Ring’s privacy terms of service and privacy policy make no mention of manual video labeling, noting only that owners “may choose to use additional functionality in … Ring product[s] that, through video data from your device, can recognize facial characteristics of familiar visitors.”

The reported reason for the annotation was to make more robust Ring’s object detection and facial recognition software. According to a recent report in The Information, its cameras’ Neighbors feature, which Ring advertises as a distributed surveillance platform that can detect attempted burglaries and distinguish between familiar and unfamiliar people, frequently reports false positives.

Additionally, The Intercept says, Ring liberally provided U.S.-based executives and engineers access to its support video portal, allowing them to view live footage from cameras “regardless of whether they needed access to … do their jobs.” With no more than an email address, these employees could pull up feeds from any customer.

The Intercept’s source claims that they never witnessed Ring staff abusing the feature, but recalled occasions when engineers “‘[teased] each other about who they brought home'” after dates.

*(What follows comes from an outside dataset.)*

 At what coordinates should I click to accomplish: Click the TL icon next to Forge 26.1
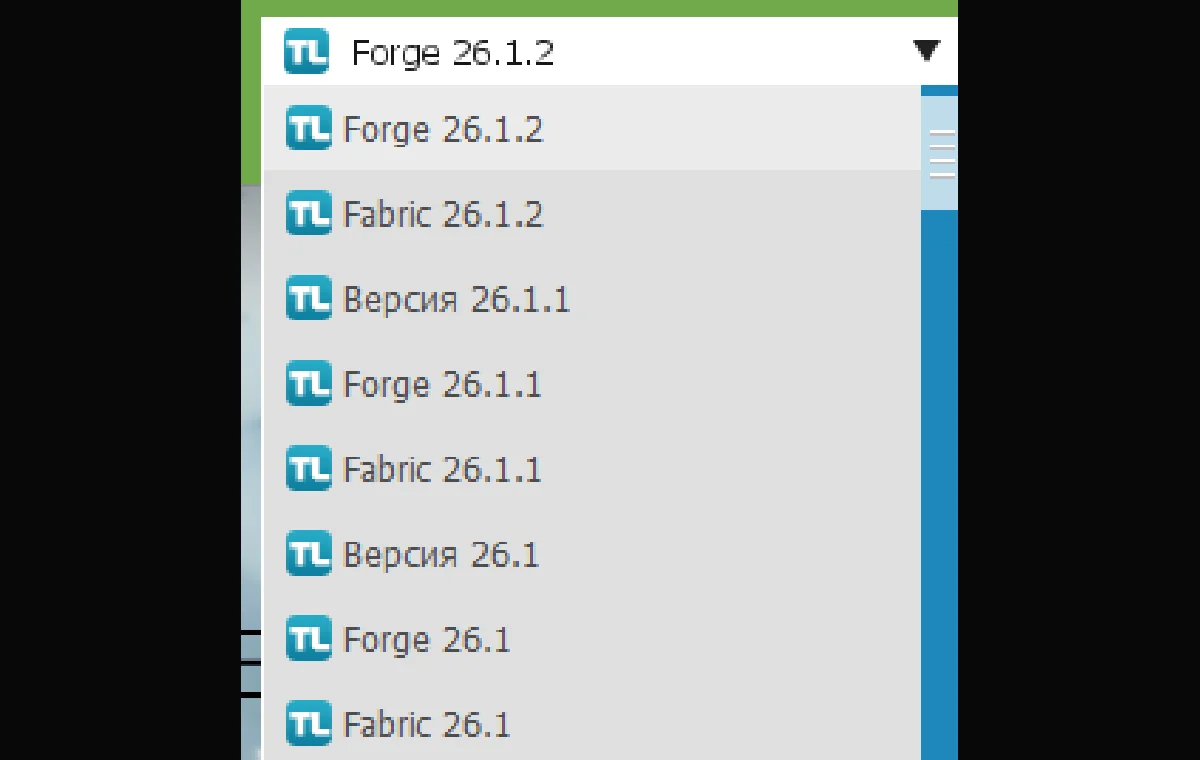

According to The Intercept, Ring reigned in access to live and recorded video footage following its acquisition by Amazon. But sources told the publication that staffers in Ukraine sometimes work around the restrictions.

In a statement provided to VentureBeat, a Ring spokeperson denied that employees had ever been provided employees access to live streams of Ring devices. Here’s Ring’s response in full:

“We take the privacy and security of our customers’ personal information extremely seriously. In order to improve our service, we view and annotate certain Ring video recordings. These recordings are sourced exclusively from publicly shared Ring videos from the Neighbors app (in accordance with our terms of service), and from a small fraction of Ring users who have provided their explicit written consent to allow us to access and utilize their videos for such purposes. Ring employees do not have access to livestreams from Ring products.

We have strict policies in place for all our team members. We implement systems to restrict and audit access to information. We hold our team members to a high ethical standard and anyone in violation of our policies faces discipline, including termination and potential legal and criminal penalties. In addition, we have zero tolerance for abuse of our systems and if we find bad actors who have engaged in this behavior, we will take swift action against them.”

Updated at 8:10 p.m. Pacific: Added a statement from a Ring spokesperson.